Thursday, January 24, 2008

Shattered Voices

Amongst paper renditions of the Drowned and the Saved, Unspeakable Truths, Shattered Voices and other written fires of the human hells that exist on our earth, I am sorely nostalgic today. Perhaps it is the conversation today between a best friend who is now nearly a stranger, talking to the first love of my life about weather, folded between flat, fanatic expressions of hurt, missing, rawest regret. Perhaps it is the realization of all that I have left behind and yet what still awakens me at dawn, when I must remind myself of the cruelest of consequences. A first message this morning reminding me that I had killed our dreams.

There are things, within this, within us that I can never speak about now, that I try to say, but ashamed, shocked really, I cannot let out of my lips. And behind these shades that are mine alone, in this country untouched by this past, I feel somehow more exposed to that world: wounds ripped open by sudden rains or the scent of wood on someone's breath.

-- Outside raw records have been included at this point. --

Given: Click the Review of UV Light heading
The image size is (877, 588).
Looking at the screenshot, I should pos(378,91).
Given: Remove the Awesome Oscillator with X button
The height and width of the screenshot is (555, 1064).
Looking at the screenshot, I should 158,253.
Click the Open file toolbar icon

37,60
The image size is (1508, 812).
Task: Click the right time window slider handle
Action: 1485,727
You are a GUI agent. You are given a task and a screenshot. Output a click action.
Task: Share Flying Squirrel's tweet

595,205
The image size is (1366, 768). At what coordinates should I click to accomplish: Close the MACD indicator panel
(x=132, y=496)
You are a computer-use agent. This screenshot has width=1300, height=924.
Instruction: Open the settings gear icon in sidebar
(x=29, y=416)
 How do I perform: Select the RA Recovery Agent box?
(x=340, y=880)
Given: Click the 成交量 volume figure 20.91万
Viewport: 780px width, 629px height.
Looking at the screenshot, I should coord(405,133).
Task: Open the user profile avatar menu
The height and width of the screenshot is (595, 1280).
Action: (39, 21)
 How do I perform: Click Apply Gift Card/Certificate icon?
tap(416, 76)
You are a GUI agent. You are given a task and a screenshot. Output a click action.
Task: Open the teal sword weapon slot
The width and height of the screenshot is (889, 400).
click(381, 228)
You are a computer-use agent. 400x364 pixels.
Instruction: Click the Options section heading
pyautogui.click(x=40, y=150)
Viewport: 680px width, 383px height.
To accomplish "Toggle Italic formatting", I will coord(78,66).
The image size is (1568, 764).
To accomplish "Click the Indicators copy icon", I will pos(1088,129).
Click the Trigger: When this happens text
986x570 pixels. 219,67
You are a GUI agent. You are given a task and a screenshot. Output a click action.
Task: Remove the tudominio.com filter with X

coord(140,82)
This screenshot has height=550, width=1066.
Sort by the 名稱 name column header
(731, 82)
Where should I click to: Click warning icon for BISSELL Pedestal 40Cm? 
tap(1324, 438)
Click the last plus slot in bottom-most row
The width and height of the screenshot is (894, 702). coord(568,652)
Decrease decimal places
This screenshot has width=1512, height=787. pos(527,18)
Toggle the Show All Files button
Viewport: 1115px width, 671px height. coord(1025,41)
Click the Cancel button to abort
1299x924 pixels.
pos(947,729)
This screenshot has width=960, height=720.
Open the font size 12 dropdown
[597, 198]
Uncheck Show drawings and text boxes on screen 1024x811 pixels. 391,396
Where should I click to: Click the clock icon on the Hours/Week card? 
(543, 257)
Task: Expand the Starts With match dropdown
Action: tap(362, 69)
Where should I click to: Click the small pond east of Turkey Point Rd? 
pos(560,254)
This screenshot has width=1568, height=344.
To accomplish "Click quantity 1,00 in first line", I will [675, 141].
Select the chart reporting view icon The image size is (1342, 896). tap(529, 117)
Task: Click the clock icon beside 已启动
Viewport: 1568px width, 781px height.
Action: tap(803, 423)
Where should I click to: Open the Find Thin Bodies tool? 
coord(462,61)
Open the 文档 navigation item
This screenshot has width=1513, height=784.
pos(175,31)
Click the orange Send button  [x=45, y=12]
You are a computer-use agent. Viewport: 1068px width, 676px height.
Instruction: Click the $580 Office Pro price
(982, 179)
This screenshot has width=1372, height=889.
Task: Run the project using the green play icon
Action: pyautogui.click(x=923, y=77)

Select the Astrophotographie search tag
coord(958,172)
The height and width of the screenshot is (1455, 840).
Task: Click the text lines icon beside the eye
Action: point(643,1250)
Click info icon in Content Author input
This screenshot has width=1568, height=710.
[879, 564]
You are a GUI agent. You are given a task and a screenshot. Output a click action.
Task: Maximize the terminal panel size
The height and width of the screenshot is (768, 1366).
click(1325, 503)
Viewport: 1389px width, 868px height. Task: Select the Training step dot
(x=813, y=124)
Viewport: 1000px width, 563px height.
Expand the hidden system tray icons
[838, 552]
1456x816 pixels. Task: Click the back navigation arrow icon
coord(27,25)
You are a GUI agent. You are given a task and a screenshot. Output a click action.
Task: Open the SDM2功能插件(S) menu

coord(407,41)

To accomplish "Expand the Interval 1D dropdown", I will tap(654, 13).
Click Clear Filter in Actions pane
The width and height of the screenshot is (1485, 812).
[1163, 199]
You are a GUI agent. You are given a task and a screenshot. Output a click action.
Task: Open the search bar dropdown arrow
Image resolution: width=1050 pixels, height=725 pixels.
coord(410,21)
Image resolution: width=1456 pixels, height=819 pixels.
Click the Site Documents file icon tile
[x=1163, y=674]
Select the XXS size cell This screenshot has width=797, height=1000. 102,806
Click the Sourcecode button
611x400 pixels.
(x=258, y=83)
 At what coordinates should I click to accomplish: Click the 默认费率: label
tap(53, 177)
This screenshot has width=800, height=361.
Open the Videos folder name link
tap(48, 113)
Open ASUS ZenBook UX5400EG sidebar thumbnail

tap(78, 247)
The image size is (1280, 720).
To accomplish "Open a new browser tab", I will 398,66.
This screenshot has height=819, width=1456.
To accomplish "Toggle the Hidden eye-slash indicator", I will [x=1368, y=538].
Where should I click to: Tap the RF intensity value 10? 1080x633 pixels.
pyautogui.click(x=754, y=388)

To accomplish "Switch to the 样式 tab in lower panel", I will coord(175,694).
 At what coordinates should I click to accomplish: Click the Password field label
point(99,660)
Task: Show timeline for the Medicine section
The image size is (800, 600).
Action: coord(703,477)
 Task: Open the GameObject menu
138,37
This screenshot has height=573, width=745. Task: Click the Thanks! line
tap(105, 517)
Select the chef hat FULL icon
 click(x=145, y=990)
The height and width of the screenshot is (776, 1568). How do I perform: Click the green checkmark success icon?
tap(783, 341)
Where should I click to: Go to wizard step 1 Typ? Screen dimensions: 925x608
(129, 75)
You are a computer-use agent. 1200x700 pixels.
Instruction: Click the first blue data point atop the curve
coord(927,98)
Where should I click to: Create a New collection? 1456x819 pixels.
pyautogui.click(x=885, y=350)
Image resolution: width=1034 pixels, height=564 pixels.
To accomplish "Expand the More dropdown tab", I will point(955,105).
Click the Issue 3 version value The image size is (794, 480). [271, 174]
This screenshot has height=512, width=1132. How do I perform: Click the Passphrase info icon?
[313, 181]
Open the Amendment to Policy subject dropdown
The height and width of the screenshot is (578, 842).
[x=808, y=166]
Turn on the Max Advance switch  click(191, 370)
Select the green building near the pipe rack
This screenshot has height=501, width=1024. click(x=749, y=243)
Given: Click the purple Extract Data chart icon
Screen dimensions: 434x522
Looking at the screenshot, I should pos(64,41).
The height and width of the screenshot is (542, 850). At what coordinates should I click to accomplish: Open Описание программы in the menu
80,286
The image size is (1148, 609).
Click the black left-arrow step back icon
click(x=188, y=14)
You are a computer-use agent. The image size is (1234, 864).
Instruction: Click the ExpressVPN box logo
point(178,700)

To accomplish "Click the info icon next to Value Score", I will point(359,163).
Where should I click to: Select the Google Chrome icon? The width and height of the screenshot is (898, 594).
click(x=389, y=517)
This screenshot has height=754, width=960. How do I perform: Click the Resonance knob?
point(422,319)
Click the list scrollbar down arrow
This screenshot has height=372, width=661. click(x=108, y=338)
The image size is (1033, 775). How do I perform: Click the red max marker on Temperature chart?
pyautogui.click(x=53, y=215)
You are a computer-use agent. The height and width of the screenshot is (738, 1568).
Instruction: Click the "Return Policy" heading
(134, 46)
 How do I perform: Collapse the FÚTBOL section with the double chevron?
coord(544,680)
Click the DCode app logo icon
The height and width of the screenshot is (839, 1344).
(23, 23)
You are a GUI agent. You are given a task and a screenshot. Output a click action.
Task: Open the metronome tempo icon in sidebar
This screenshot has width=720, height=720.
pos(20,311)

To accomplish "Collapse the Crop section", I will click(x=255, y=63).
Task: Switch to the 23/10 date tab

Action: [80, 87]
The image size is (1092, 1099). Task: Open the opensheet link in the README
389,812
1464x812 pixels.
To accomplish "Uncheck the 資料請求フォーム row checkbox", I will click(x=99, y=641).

Growing up, that was what I gained, a slippage forward from being certainly spoiled, from an inability to care for even daily needs. I am hardly afraid anything else. But I lost so much more: from the mountains, the red brick abode to the heart of it all: the softest part of me. The hand that removed my glasses when I slept, the arguments of remote controls and frozen toes. An achingly innocent promise.

And, as friends are friends, and true to me, they reassure that it was the right step. That I merely made few mistakes. They forgive me in a way that I know I should not be forgiven.

I don't know how to say I'm sorry, in a real and lasting way, to him or to myself. I don't know how to release us both from the strangling grasp of our attachment, to believe wholeheartedly, to stop us both from grasping desperately into the last years, to remember only the laughing and the not the wrenching. I don't know how to say goodbye.

But this grasping, this gasping for something else, is moderated by a new home; by day-dreaming; by feeling again; by forgiving other, more recent, hurts; by returning, rebuilding, rewarding my most sensitive self; by letting in and slowly, slightly, if only sometimes, letting go.

Tuesday, January 8, 2008

Window Shades

I always wonder if it is better to have window shades, to shatter the sunlight, sweep back the mornings so that dawn dives into midday. I am still unsure whether slumber is a sweet escape or merely the place where pushed-back memories mark the present, stencil themselves sharply back into your life. Shadows of reality, rendered by the shades, by the shallow mornings, by the shaken.

I am looking for summer jobs somewhere beautiful. Of course, there are many options in Europe and, stereotypically, I am drawn to Tuscany and the Croatian Coast. Of course, I know that neither will actually involve money-making opportunities. But I also know that there, I could write.

I looked back last week, in a short attempt to organize my room, at what I had written as a child and an adolescent. I wrote about lives I did not know and yet embedded myself in all of these small characters. I wrote about what scared me the most. I wrote about what happened in the last few years. And while some of the writing made me laugh so hard I thought I would cry, I was fearless, at least, in my mentionings. I was fearless in what I read aloud to my middle school classmates. I was fearless in opening myself.

The farm in serene in winter, with pouncing animals, wood heat and a washing of white. My sister's belly is bold and strong, a baby foot often kicking to the side.

I need to attempt to read. Maybe books will bring me back, or blackout some of the memories that make my bed, however warm, awash in a time of the past. This feathery limbo is all that I left behind.

New York in the winter is different from Morningside Heights, which is oddly empty and cold from persistent rain. The lack of Columbia students, empty brunches, stores of memorabilia and mocking memories gives a familiar taste to it all.

Wednesday, January 2, 2008

Better Days

Being home is lying between childhood and adulthood in night sweat and sheets; it is a prolonged adolescence, etched out in films, the pink of my sheets, hung candy-canes, the blocks where I grew, granted, gave and took back. It is the place where I tugged my legs beneath a winter sled, kissed on stoops, danced inside, ate smores by the dozens, harbored barbies, blended to the wind. It is the place that holds my sighs, chartered my tears, tempted my senses to fight and, finally, to forgive. Being home is my height of melancholy. A sort of sad, but savory, sight.